Por supuesto, esta actitud no es representativa de la mayoría de las jóvenes, que anhelan más bien ser personas independientes y capaces de ganarse la vida por sí misma, pero si refleja parte de la superficialidad en la que han derivado las relaciones amorosas y el desarrollo de egos desmesurados que proporcionan los likes en las redes sociales. La posibilidad de ir saltando de un romance a otro, de seducir a muchos y despertar el deseo en muchos otros, es una especie de fin en sí mismo, una especie de validación frente a uno mismo y frente a los semejantes de la propia habilidad amorosa: una persona que se mantenga virgen, sobre todo si es de manera involuntaria, tiene escasas posibilidades en este mercado despiadado:

"(...) la reducción de opciones conduce a un proceso de valoración, o bien, por expresarlo de otra manera, que la abundancia promueve la devaluación, porque, en una situación de abundancia, es más factible que los objetos y las personas se vuelvan intercambiables y, por ende, reducibles a su valor monetario abstracto."

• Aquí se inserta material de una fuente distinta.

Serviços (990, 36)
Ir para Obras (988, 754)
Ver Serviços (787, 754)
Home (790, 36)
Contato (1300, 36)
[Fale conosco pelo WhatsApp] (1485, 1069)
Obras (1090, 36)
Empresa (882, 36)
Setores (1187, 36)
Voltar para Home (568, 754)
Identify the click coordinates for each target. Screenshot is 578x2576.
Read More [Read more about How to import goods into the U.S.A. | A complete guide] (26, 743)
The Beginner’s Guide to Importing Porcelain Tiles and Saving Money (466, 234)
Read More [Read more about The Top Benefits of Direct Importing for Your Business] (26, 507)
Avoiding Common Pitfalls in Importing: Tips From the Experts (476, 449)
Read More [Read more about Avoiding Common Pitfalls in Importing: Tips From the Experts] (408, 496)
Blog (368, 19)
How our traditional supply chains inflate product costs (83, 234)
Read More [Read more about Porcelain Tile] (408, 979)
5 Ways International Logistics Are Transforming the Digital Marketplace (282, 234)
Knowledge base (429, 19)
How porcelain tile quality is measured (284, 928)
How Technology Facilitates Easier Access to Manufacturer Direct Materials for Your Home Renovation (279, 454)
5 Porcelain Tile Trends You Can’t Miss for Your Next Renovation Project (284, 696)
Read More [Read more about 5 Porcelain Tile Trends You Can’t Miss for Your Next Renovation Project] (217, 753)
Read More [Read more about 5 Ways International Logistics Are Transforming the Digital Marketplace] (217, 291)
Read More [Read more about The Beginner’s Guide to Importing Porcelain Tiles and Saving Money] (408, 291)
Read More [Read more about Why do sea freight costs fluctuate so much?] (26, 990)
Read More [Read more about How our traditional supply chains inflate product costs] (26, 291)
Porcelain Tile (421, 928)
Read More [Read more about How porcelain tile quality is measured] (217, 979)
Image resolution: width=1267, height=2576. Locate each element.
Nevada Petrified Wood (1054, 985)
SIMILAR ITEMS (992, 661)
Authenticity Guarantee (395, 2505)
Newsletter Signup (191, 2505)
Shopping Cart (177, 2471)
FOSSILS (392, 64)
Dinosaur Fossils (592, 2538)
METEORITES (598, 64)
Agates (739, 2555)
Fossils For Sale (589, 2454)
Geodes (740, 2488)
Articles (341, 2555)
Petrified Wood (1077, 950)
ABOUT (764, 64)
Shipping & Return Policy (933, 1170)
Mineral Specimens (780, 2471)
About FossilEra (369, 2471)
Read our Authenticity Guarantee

A todos estos ingredientes, hay que añadir un factor muy poderoso a la hora de alimentar esta realidad social: la inestabilidad laboral, una realidad que hace que las relaciones se resientan, pues no solo se trata ya de la falta de trabajo, sino que en muchos de los existen los horarios irregulares y los sueldos escasos socavan las relaciones al traer continuos problemas de orden material a las mismas. Todo este análisis lo realiza Eva Illouz, una de las sociólogas más destacadas de nuestro tiempo, de manera magistralmente objetiva, acordándose también en las últimas páginas de las novelas de Michel Houellebecq y de los que se consideran a sí mismos los grandes perdedores de estas nuevas reglas de juego, los autodenominados incels, célibes involuntarios que no son capaces de competir en este mercado debido a su físico poco atractivo o a su timidez. Desde luego, El fin del amor, acierta plenamente al plantear de una manera científica uno de los grandes debates sociológicos del siglo XXI.